Typicality is usually described as similarity to a category. Empirical issue: does the contrast model predict typicality? Some experiments indicate that this is indeed the case -- RT is a function of the feature comparison process.
Is categorization of visually presented information any different from the categorization of words? Similar results -- typical items are classified faster. But, different account of this finding is required.
Importance Of Shape
Problem -- most functional properties of categories are not visible in pictures. So, image similarity cannot be used to match image to concept. Instead, object recognition procedures must be involved -- procedures like those described by Biederman.
Typicality As Shape Similarity
This means that instead of using prototypical features, picture categorization must rely on detailed representation of shapes. So, categorization must be based upon some notion of shape similarity. "A novel assumption in this proposal is that the typicality of a visual object depends on its shape similarity to other members of the category." Studies by Kurbat, Smith, and Medin support this view -- area overlap, a measure of pictorial similarity, was highly correlated with subject ratings of picture typicality.
Categorization breakdowns with brain damage are called agnosias, and often occur with damage to the temporal lobe. For instance, prosopagnosia is a deficit in which faces cannot be correctly classified (remember the Farah chapter!).
Smith is interested in cases where subjects are impaired in classifying natural kinds, but not artifacts. E.g., patient JBR cannot describe parrot, daffodil, snail, eel, ostrich, but has no difficulty defining tent, briefcase, compass, torch, dustbin. Such deficits are often verbal, but visual counterparts have been identified too. Sometimes only one is impaired, sometimes both.
Two Hypotheses About Category-Specific Deficits
One hypothesis is structural-similarity hypothesis.

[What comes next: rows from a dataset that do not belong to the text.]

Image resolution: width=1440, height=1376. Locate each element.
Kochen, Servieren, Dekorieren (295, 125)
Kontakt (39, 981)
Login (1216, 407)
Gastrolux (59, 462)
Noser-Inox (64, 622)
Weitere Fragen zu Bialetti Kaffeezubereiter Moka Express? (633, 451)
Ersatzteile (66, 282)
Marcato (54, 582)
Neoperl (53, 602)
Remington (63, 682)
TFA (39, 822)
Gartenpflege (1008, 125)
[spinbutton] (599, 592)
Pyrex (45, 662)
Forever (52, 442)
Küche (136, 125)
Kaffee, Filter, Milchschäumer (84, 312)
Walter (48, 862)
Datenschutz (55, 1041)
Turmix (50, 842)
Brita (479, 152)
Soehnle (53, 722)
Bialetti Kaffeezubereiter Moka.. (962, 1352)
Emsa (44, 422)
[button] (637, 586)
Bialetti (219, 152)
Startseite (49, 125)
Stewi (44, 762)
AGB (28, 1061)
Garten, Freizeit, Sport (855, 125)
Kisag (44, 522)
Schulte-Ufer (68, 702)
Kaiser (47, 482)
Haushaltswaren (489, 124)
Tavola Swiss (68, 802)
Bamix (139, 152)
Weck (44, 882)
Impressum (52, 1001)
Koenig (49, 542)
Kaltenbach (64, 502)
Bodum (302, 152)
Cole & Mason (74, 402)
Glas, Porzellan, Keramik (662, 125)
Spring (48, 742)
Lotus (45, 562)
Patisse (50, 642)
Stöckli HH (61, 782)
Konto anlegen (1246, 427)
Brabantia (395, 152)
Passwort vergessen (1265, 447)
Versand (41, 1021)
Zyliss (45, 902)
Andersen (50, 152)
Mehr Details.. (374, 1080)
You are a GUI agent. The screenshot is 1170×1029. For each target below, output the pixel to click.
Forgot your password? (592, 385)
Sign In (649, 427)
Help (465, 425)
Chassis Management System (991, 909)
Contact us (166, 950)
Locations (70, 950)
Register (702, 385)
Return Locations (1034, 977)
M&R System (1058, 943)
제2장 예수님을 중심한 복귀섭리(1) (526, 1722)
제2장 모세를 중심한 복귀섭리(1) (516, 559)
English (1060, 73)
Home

Superordinate, natural-kind categories tend to be more similar in shape than superordinate, artifact categories. So, category impairments might be due to inability to process shape information properly.
Other hypothesis is perceptual-functional hypothesis. Deficit here is not at the level of shape descriptions, but is at the level of prototypical features. Idea here is that many prototypical features are perceptual in nature. So, brain damage affects these features, but leaves functional features intact.
Note both of these approaches support a major point of Smith -- that both shape descriptions and prototypical features are used to represent concepts.
The standard verbal- and visual-categorization paradigms do not tap all of the relevant beliefs represented in concepts. In addition to prototypical features and shape descriptions, concepts must include information that is not perceptually available. E.g. about internal organs, lineage, etc. Smith calls this info theoretical features. Claim is that when such theoretical features are available, categorization does not depend upon similarity -- eg., we base categorization on our theory of what the thing is (see also the Atran chapter!)
"A number of empirical phenomena (such as asymmetries in similarity judgements) indicate that the featural approach, particularly Tversky's (1977) contrast model, is best for measuring the similarity among categories and their instances." (NB: Again, take this with a grain of salt -- it is not a neutral conclusion. See the very nice work of Carol Krumhansl, published in Psychological Review in 1978, which shows how nonmetric similarity effects can be generated by metric similarity spaces.)